Richard P. Condie
Richard P. Condie was the conductor of the Mormon Tabernacle Choir for seventeen years, from 1957 to 1974. He was 75 years old when he retired. He had previously served as assistant conductor of the choir from 1937.
Condie was born in Springville, Utah, on July 5, 1898. He earned a degree from Brigham Young University in 1923 and graduated from the New England Conservatory of Music in 1928. A skilled tenor, he won a scholarship to study voice in France in 1925 at the Fontainebleau School of Music. He later toured with a traveling Italian opera company and made his debut in the role of Pinkerton, in Madama Butterfly. He was offered a role in a Broadway play but turned it down to return to Utah.
He taught at the McCune School of Music, BYU, Utah State University, and the University of Utah.
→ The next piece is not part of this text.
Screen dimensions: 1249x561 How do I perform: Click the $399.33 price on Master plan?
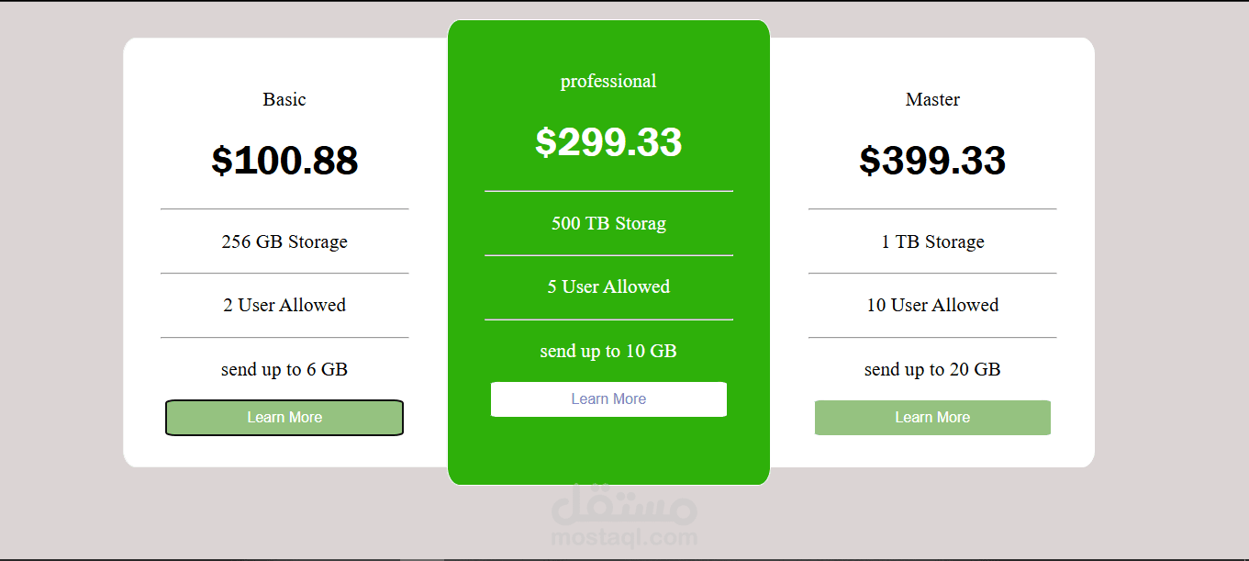coord(932,161)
Under his direction and in collaboration with Eugene Ormandy and the Philadelphia Orchestra, the Tabernacle Choir performed “Battle Hymn of the Republic” and won a GRAMMY for the song. “Growing up hearing the voices of Italian immigrants singing older romantic songs, Condie wanted the Choir to have a warm, emotional quality and tone. He would often tell the Choir, ‘Don’t try and imitate anybody. Feel the music, speak through it.’”[1] “After Condie retired, his assistant conductor, Dr. Jay E. Welch, wrote an article in the Choir’s newspaper, The Tab, which detailed the achievements of all the previous conductors. At the conclusion of his article, he marveled, ‘And Richard Condie taught him how to sing.’”[2]
Condie received an honorary doctor’s degree from BYU in 1963 and another from Utah State University in 1969. He and his wife Blanche Mendenhall had five children. After her death he married Manda Booth. He died on December 22, 1985.